▶ _Exercise_
When you reach the line with "Image resolution: width=524", transcribe it and each line after it through the last one below, exactly. Pictures stay out.

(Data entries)
^^^^
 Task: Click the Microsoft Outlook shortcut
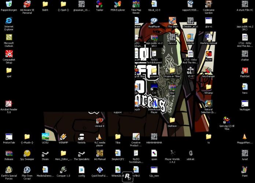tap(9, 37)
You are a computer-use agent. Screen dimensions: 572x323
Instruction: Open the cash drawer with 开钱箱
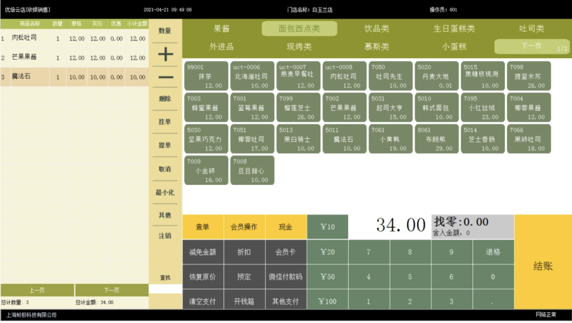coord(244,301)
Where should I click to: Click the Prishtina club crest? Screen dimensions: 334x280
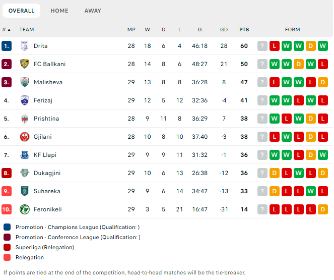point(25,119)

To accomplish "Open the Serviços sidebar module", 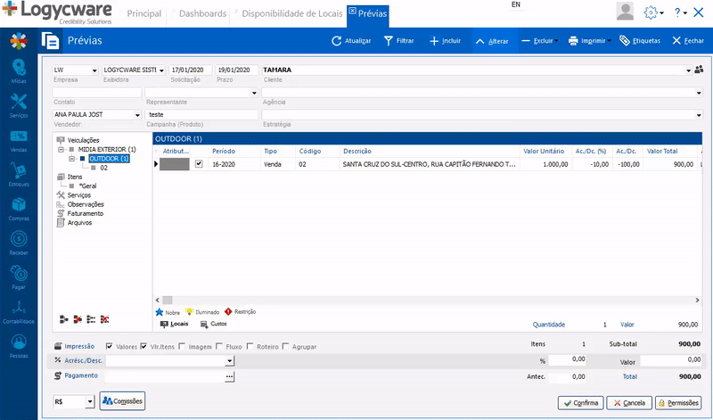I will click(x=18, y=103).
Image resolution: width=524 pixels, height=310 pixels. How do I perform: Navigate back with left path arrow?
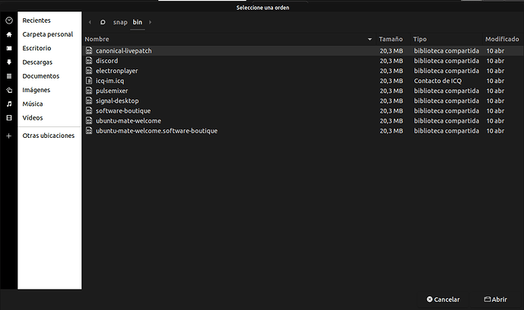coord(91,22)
^^^^
▶ _The answer_
Image resolution: width=524 pixels, height=310 pixels. How do I perform: Navigate back with left path arrow?
coord(91,22)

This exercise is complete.